Test–Retest Reliability

The overall ICC(A, 1) was .96, indicating excellent test–retest reliability. The SEM, in the same units as ecological vocal effort, was found to be 4.14. The SEM, an absolute measure, quantifies the precision of scores within the participants. When stratified by OS of dysphonia, the ICC(A, 1) for the WFL OS group was .87, indicating good test–retest reliability. The SEM for the WFL OS group was 1.95. For the mild OS group, the ICC(A, 1) was .91, indicating excellent reliability.
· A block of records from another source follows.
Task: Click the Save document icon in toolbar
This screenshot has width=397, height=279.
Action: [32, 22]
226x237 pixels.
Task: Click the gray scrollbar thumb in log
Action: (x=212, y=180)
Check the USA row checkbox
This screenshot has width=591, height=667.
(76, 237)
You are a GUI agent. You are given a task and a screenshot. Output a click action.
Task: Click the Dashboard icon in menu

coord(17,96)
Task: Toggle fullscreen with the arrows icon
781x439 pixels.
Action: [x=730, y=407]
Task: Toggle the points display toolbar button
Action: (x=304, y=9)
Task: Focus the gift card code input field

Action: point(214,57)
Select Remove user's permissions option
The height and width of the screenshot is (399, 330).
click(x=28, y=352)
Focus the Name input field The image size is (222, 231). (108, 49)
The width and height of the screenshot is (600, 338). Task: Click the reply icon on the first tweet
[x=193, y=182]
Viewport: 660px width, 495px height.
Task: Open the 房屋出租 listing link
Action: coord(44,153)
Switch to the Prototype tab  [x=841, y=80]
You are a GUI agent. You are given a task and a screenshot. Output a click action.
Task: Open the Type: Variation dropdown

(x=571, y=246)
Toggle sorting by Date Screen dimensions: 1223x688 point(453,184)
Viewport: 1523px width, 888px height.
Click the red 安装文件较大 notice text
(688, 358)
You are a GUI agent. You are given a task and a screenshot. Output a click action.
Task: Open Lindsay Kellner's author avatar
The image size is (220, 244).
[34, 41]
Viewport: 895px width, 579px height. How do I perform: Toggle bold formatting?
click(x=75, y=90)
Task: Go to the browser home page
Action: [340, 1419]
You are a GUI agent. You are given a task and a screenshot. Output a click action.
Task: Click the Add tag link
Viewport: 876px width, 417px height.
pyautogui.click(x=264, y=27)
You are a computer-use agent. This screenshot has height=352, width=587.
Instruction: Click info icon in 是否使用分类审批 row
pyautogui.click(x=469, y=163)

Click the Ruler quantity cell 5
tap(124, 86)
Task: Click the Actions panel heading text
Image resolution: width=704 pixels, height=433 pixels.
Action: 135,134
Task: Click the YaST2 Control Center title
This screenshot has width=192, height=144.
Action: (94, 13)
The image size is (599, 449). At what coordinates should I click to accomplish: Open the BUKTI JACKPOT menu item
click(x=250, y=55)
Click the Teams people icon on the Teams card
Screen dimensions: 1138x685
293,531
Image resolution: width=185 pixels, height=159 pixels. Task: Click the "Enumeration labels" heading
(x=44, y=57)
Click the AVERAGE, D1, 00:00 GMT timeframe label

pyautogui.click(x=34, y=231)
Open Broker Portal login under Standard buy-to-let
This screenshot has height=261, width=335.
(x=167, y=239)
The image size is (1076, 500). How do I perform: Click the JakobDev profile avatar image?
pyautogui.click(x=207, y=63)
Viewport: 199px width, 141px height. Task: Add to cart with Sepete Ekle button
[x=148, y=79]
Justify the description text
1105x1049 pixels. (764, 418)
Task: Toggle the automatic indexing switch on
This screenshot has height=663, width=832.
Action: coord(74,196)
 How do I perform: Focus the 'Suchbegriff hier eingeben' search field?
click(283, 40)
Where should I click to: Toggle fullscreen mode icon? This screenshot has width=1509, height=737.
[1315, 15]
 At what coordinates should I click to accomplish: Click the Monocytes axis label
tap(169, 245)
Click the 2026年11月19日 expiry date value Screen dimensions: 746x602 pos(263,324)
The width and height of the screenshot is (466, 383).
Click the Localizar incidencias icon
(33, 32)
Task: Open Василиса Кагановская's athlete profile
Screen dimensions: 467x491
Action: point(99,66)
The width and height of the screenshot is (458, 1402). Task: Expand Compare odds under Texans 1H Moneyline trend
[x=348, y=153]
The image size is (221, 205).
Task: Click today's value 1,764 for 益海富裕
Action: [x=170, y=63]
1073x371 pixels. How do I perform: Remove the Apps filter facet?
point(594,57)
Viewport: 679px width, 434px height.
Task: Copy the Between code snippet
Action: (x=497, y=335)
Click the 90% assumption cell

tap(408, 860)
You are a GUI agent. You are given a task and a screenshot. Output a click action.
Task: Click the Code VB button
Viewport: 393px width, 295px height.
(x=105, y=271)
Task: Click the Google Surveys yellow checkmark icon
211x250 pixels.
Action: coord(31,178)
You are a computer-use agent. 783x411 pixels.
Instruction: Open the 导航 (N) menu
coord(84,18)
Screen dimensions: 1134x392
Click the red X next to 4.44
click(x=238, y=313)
The SEM for the mild OS group was 5.35. There were not enough participants in the moderate or severe groups to calculate specific ICCs, so the overall ICC was used to calculate specific SEMs: 5.45 for the moderate OS group and 5.27 for the severe OS group.

Validity

Two hypotheses were tested to establish construct validity. Levene's test indicated that the groups (PVH, NPVH, and controls) had unequal variances, violating the assumption of homogeneity, F(2, 62) = 17.39, p < .001. Therefore, Welch's F was used to test the differences in weeklong mean vocal effort among groups, revealing a statistically significant main effect of diagnosis on weeklong mean vocal effort scores, F(2, 19) = 13.44, p < .001, with a medium effect size (η2 = .59). Bonferroni-corrected pairwise comparisons, which divided the alpha level of significance of .05 by the number of tests performed (n = 3), revealed statistically significant differences, with large effect sizes, between the PVH group and the controls (p < .01, d = 1.62) and between the NPVH group and the controls (p < .01, d = 1.61). Figure 3 illustrates weeklong mean vocal effort for each group, with error bars indicating group-wide standard deviations and shading illustrating the range of mean vocal effort. Table 4 reports the weeklong mean vocal effort statistics for each participant group.

Figure 3.

Figure 3.

Group-wide statistics (mean, standard deviation, and range) for weeklong mean vocal effort, demonstrating construct validity between individuals with vocal hyperfunction and vocally healthy controls. Dark blue bars display weeklong mean vocal effort across individuals in each group. Error bars indicate standard deviation. Light blue shading indicates the range of weeklong mean vocal effort scores. PVH = phonotraumatic vocal hyperfunction; NPVH = nonphonotraumatic vocal hyperfunction.

Table 4.

Group mean, standard deviation, minimum (Min), and maximum (Max) of the weeklong average of vocal effort scores for participants during their first week of voice monitoring (pretreatment for patients and baseline for controls).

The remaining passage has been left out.